Find all the lines in the entries below that hold the word "each" and copy them.

» DATASET RECORDS
-------

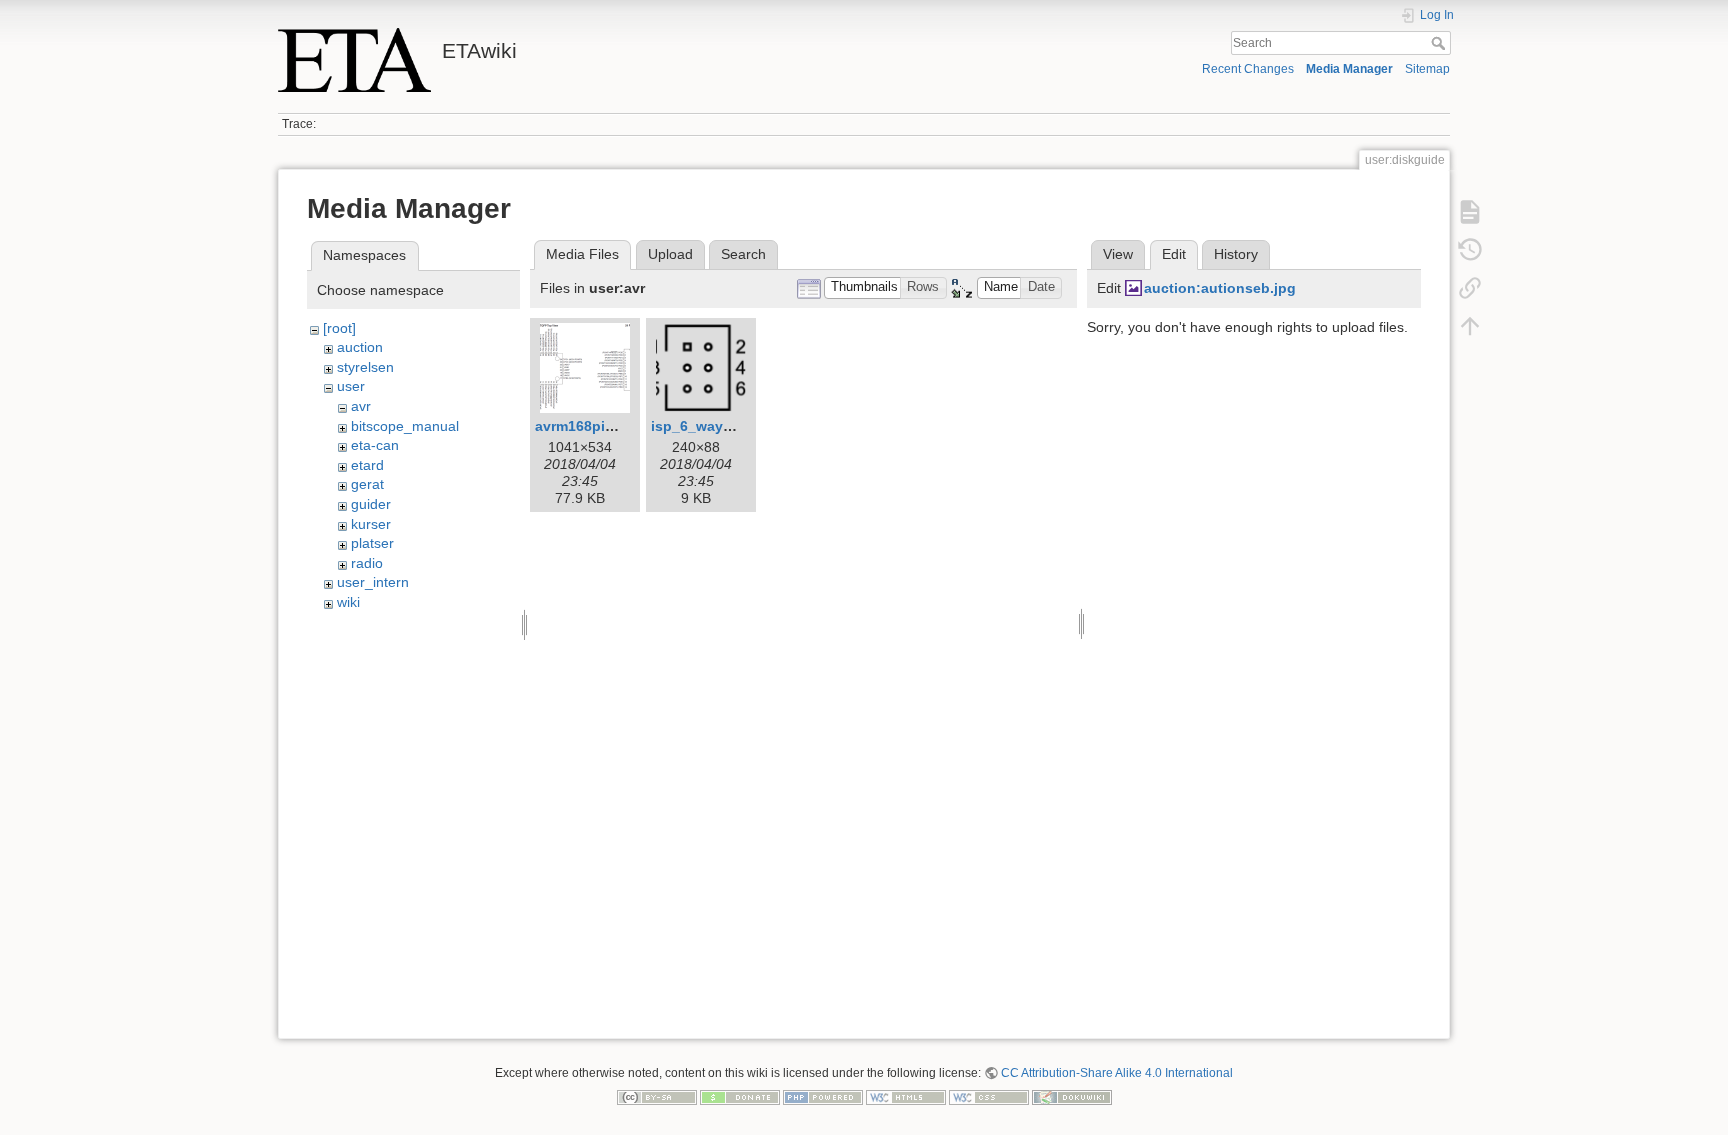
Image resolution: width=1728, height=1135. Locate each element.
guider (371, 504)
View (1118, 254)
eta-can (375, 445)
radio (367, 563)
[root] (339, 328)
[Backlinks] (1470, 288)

-------

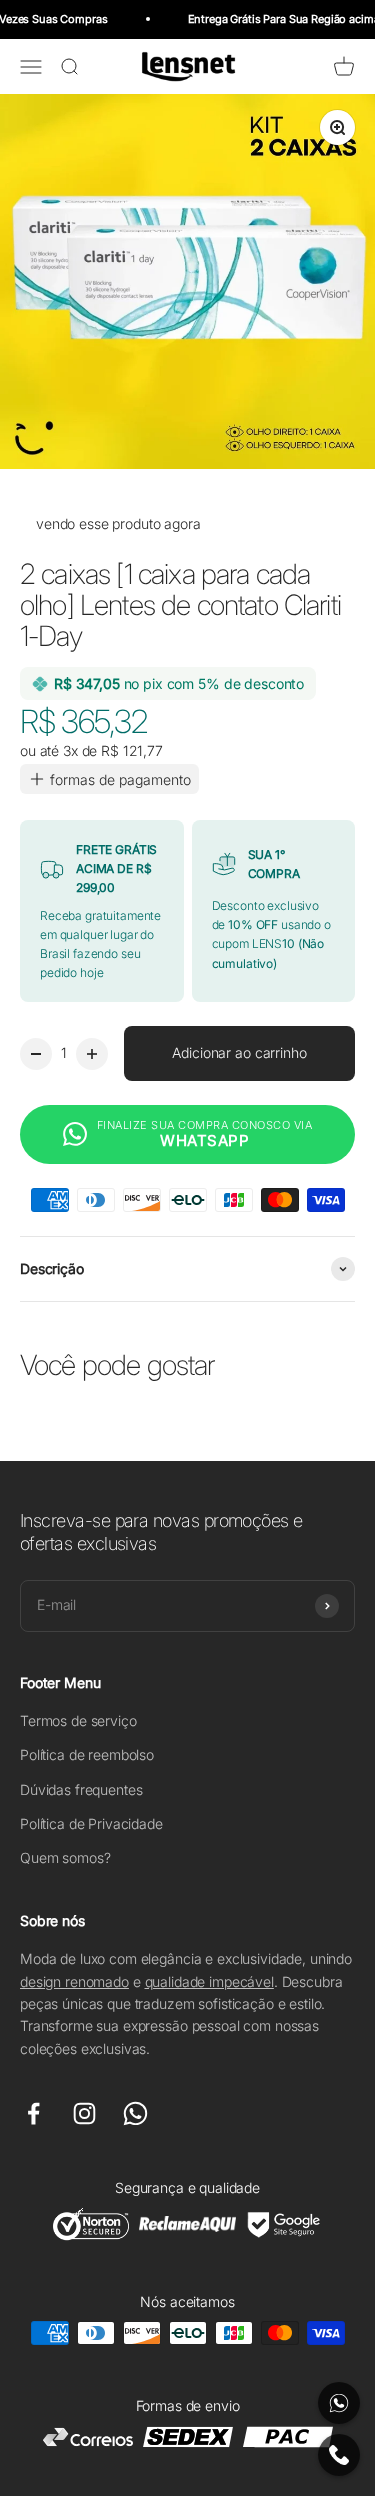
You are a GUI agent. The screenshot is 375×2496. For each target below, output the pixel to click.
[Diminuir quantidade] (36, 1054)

-------

» COMPLETED TASK
Image resolution: width=1728, height=1135. Locate each element.
You are a GUI agent. The screenshot is 375×2496. For each target below, output the pixel to click.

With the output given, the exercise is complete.